> Aim of the exercise:
Please quote the rows starting with the line containing "The image size is (1407, 840)." and going on through the line containing "coord(15,76)", leaving the pictures out.

> Stored data:
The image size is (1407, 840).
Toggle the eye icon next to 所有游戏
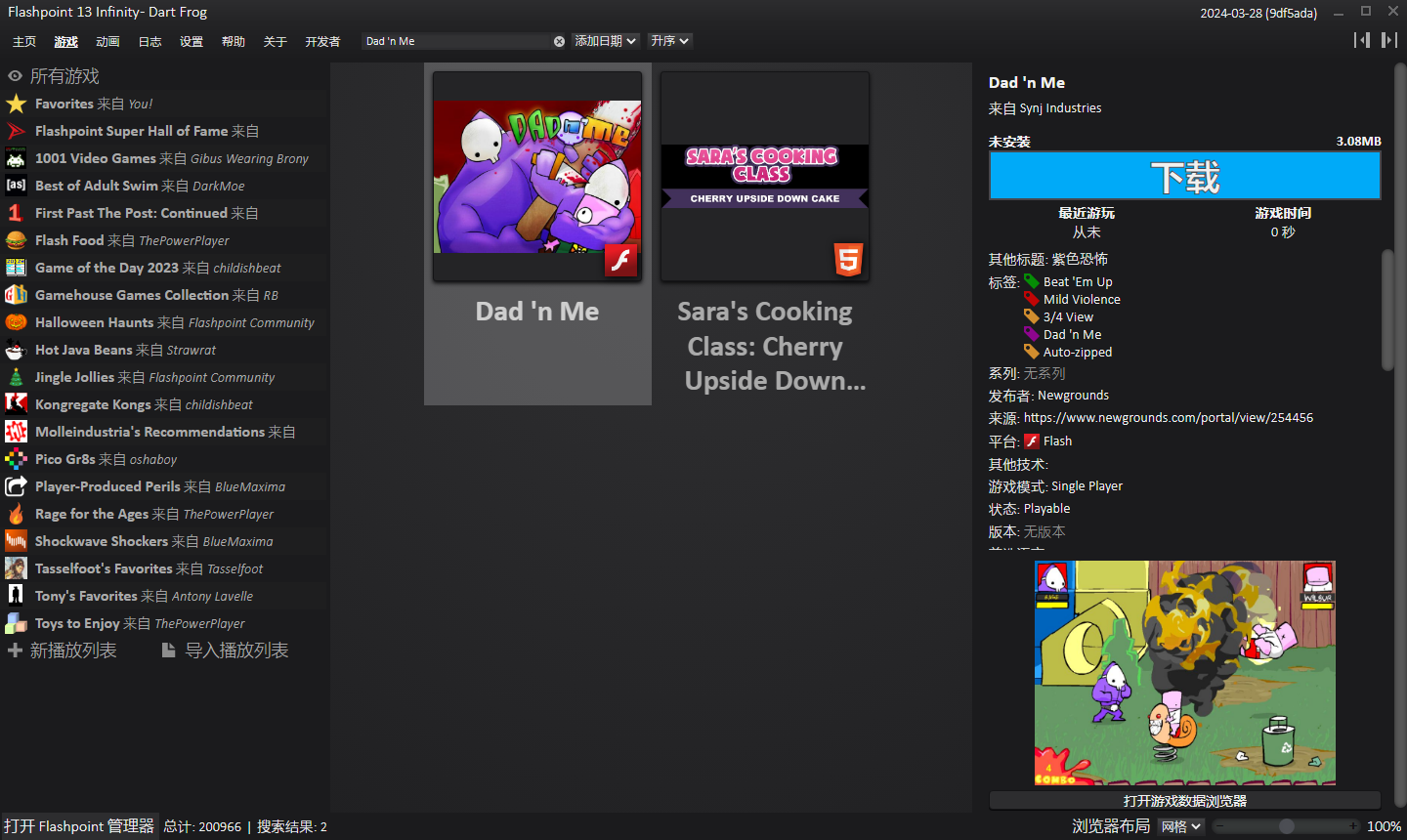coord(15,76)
---
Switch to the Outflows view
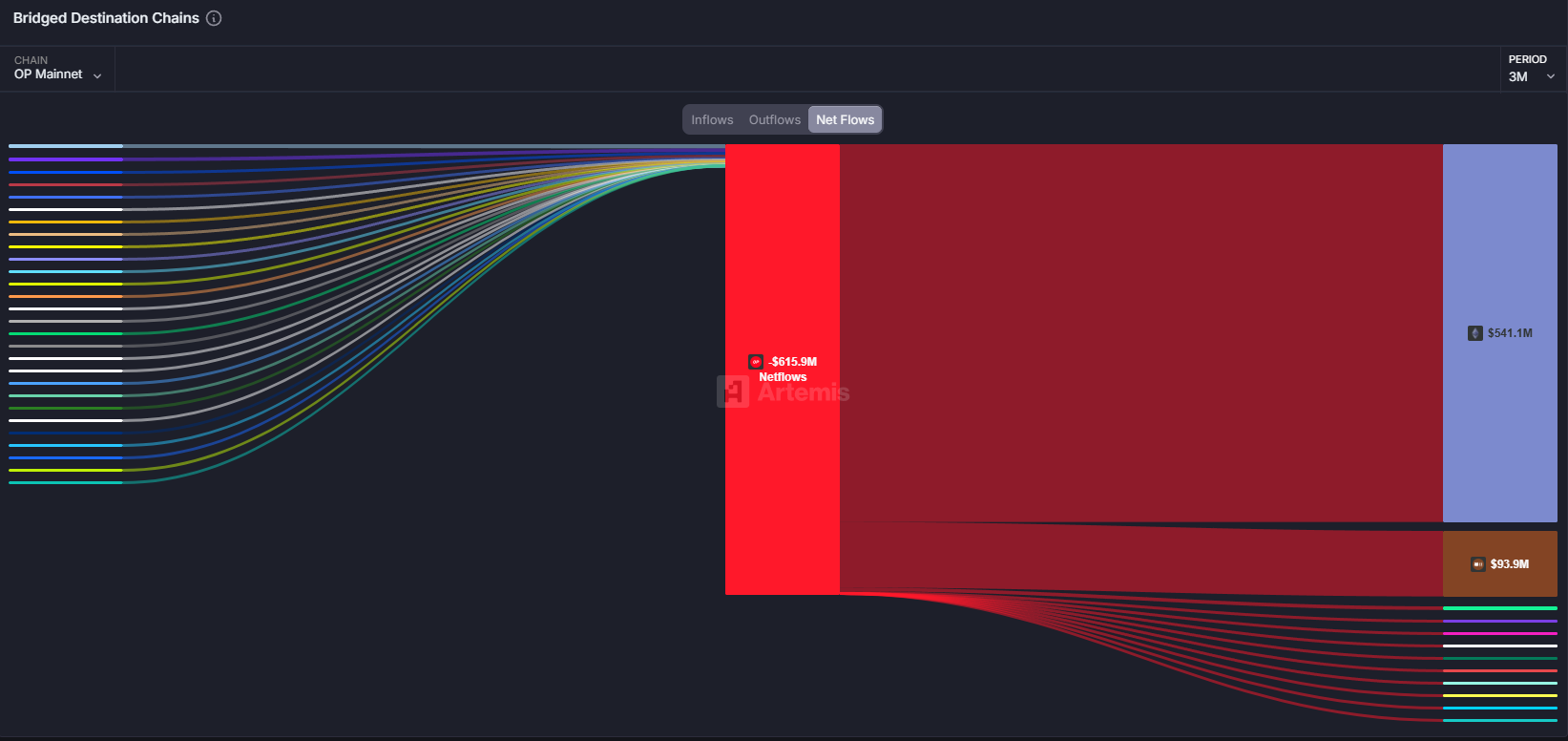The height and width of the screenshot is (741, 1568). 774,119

> Task result:
The image size is (1407, 840).
Toggle the eye icon next to 所有游戏
coord(15,76)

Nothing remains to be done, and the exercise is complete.